Still, Amylyx concluded it had enough to take the drug to regulators to ask for an approval. In the U.S., though, the Food and Drug Administration asked the biotech to run another trial to confirm their findings, a decision that sparked backlash from the ALS patient community.
Criticism has grown following the FDA's controversial decision to approve Biogen's Alzheimer's drug Aduhelm on thin evidence it actually improves patients' lives.
"In the case of AMX0035 for ALS, there is evidence of clinical benefit and strong safety data but no biomarker data," wrote Calaneet Balas, the president and CEO of the ALS Association in a recent op-ed published in STAT. "In the case of Aduhelm for Alzheimer's, there is little evidence of clinical benefit, some safety concerns, and good biomarker data. Why won't the FDA approve AMX0035 based on clinical benefit when it approved Aduhelm based on biomarker data?"
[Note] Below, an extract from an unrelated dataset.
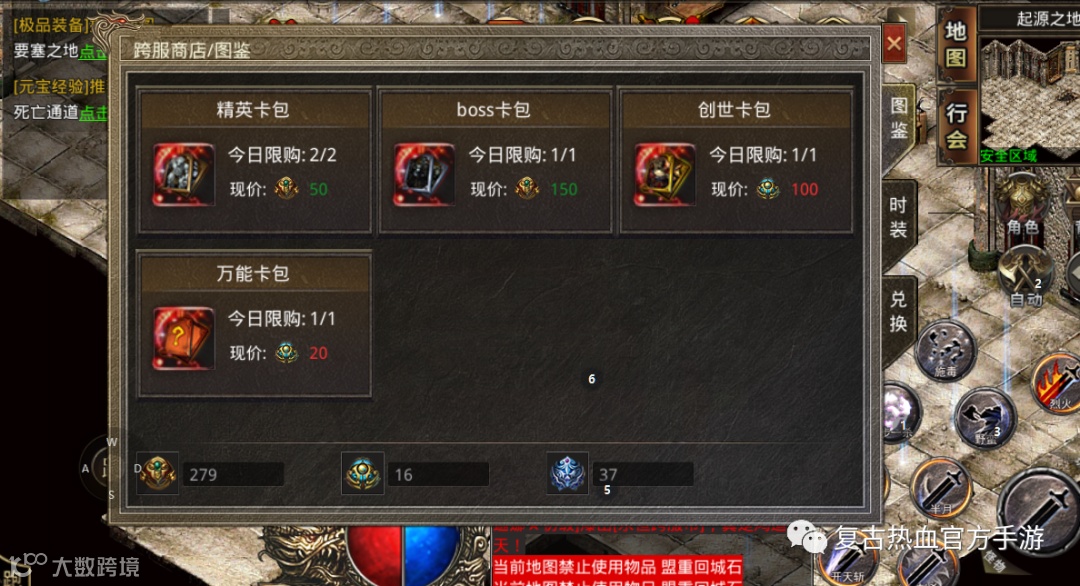1080x586 pixels.
Task: Click the teal gem currency icon showing 16
Action: tap(362, 473)
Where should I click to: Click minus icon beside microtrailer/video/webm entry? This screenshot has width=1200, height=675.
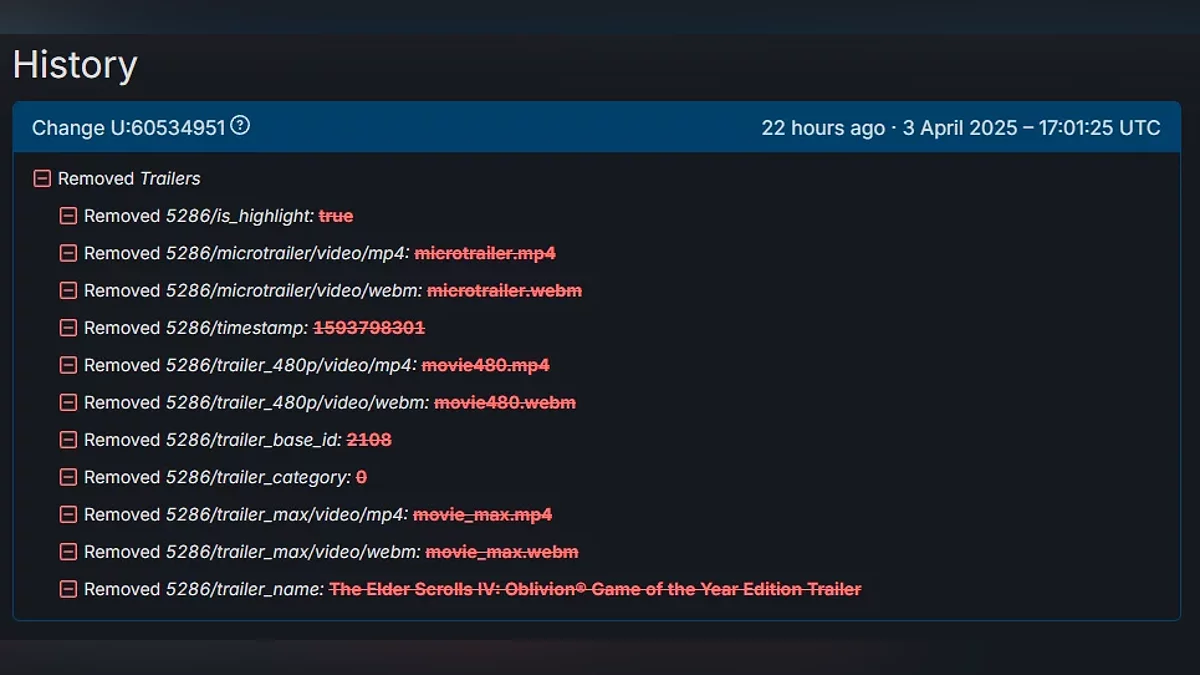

For its part, Amylyx says it will continue to update the ALS community on its regulatory interactions with the FDA, as well as its plans for the Phase 3 trial asked for by the agency.
"We are having ongoing discussions with the U.S. FDA to discuss potential paths to advance AMX0035 through the clinical development process as quickly as possible," Cohen and Klee said in an emailed statement.
Note: This story has been updated with comment from Amylyx.